Leonardo desligou o laptop. Tomou um banho de cinco minutos, vestiu-se e pegou seu celular e carteira. Desligou a luz do quarto, saiu de casa e trancou a porta. Pôs as chaves no bolso e se perguntou se não seria melhor ter trazido a mochila para não ficar com os bolsos tão cheios. Ficou com preguiça de voltar e decidiu ir do jeito que estava. Foi até o ponto de ônibus na Rua Verbo Divino e esperou durante sete minutos pela linha de ônibus 5318-10 que fazia o trajeto entre Chácara Santana e a Praça da Sé. Levou cerca de vinte e cinco minutos até que ele desembarcasse na Avenida do Ibirapuera. Caminhou até a Alameda dos Maracatins e parou em frente ao condomínio onde alguém já o esperava.

Amanda, conhecida na comunidade hacker como Bee, era uma mulher baixa, com cabelos pintados de vermelho fogo, sardas no rosto e piercings no nariz e no lábio inferior. Usava um batom vermelho escuro nos lábios e uma sombra negra nos olhos. Não era linda, mas possuía rosto e corpo que chamavam atenção. Andava sempre vestida inteiramente de preto. Tinha vinte e sete anos de idade, era formada em Sistemas de Informação pela PUC de São Paulo e trabalhava numa empresa de desenvolvimento de softwares como analista de sistemas pleno. Muitas vezes podia trabalhar em casa e, por isso, tinha um horário bem flexível. Seu salário era razoável, mas ela ganhava algum dinheiro extra com recompensas de grandes empresas para localizar falhas de segurança em seus programas e sistemas.

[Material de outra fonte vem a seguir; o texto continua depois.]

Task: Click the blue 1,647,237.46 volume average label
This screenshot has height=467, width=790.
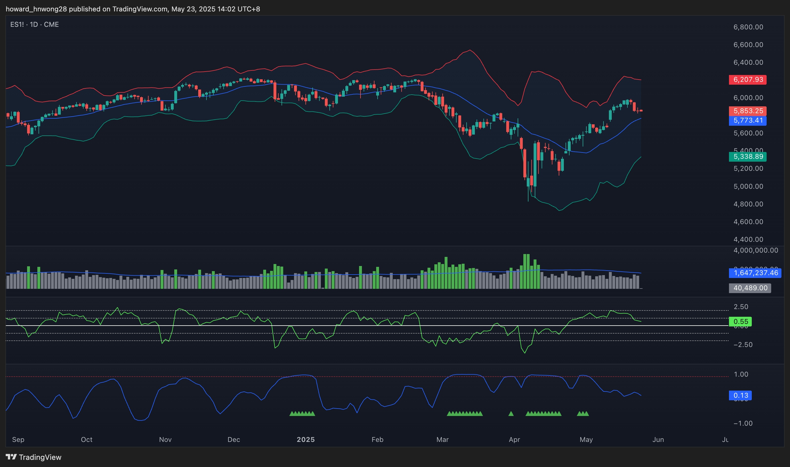Action: (x=755, y=273)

— Demorou menos do que eu pensei – ela disse, abrindo o portão para que ele entrasse.

— O trânsito estava tranquilo.

Seguiram até o elevador e subiram até o sexto andar. Ela o convidou a entrar e desculpou-se pela bagunça. Na verdade, mais parecia que um furacão passara pelo lugar, pois roupas, livros e discos estavam espalhados pelo local. Ele respondeu que já estava acostumado e disse que a casa dela nunca estaria arrumada. Amanda ofereceu um café e Leonardo aceitou. Não consumia com frequência, mas de vez em quando apreciava a bebida. Amanda dizia que ele não era programador de verdade por não ser viciado em café. Ele sentou-se no sofá enquanto ela lhe servia.

— Só um segundo que vou achar seu pen drive.

— E quantos dias esse segundo irá demorar?

— Ah, engraçadinho. Com quem você está aprendendo a ser sarcástico assim?

Ela entrou no quarto e voltou poucos segundos depois, mostrando o objeto que fora buscar.

— Está vendo? Já achei.

Leonardo terminou de beber seu café e deixou a xícara sobre a mesa de centro. Amanda sentou-se ao seu lado e ofereceu-lhe o pen drive. Ele tentou pegar, mais ela não largou. Ele, então, ficou segurando o item enquanto lançava um olhar penetrante. Amanda abriu um sorriso, retribuiu o olhar. Inclinou-se sobre ele e o beijou. Ambos largaram o objeto que caiu no chão. Fizeram amor ali mesmo no sofá.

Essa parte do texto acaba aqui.